Lower and Upper Sixth pupils from St John’s School have been inspired by a visit to CERN, home of the Large Hadron Collider.

During the visit from 8 to 10 February, the pupils discovered how CERN is helping to answer some of the most fundamental questions: How did the universe begin? What are the basic building blocks of matter?

Scientific breakthroughs, such as the discovery of the Higgs boson, require experimental machines on the large scale, and the pupils gained an appreciation of the technical and engineering challenges that the multinational experimental collaborations at CERN face.

During the visit, pupils had the chance to go into some of the key facilities, including into the belly of the ‘Anti-matter Factory’, they observed the functioning of CERN’s world leading computer systems and saw the nerve centre of the ATLAS experiment. The highlight of the trip for many was the opportunity to meet academics from Royal Holloway, KCL and Oklahoma University to discuss their work and careers. That and seeing Mr Rogers and Dr Bastin try to play an Alpine Horn in a Geneva restaurant!
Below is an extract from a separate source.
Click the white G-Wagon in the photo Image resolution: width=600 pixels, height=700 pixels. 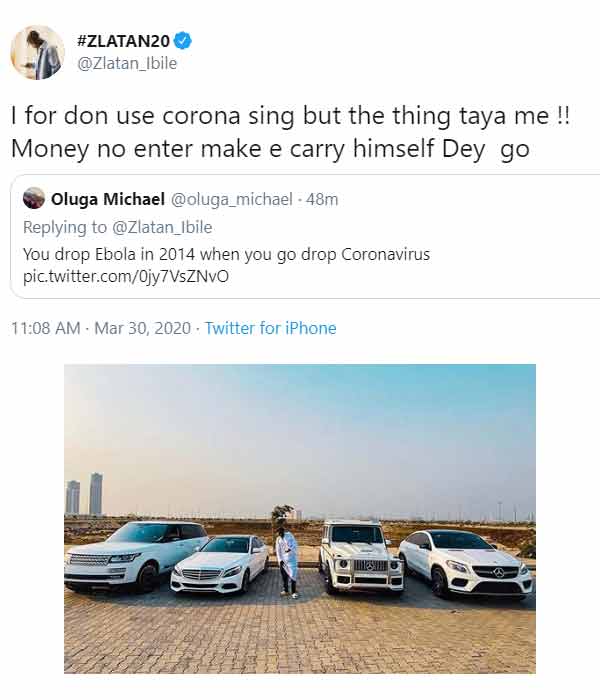(362, 557)
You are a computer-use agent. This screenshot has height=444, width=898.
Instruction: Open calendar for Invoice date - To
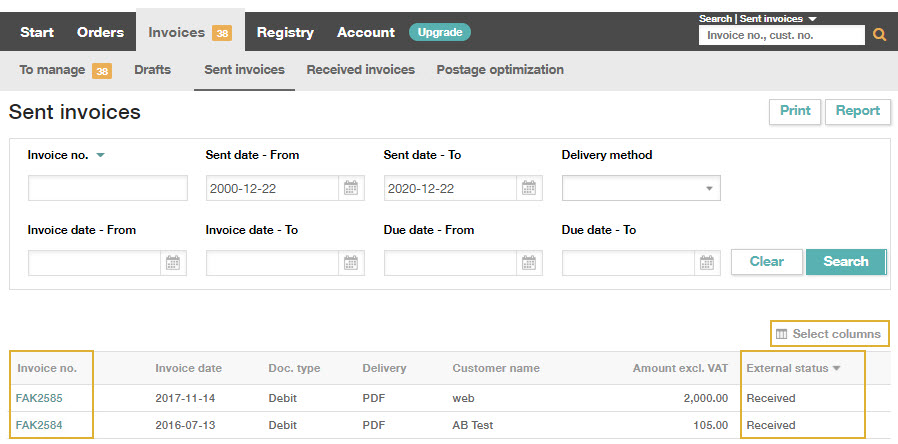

The UK has been a member of CERN since the organisation was founded in 1954.  Membership allows British researchers to take a wide variety of roles that contribute to CERN’s ongoing success: from recently qualified technicians and university undergraduates gaining their first taste of working in an international environment, to PhD students analysing experimental data and experienced engineers and physicists leading projects or representing their experimental collaborations. The St John’s pupils’ visit was led by Miss Ferguson, Mr Davies, Mr Rogers and Dr Bastin, along with members of the CERN community who talked from personal experience about their contribution to CERN’s research programme.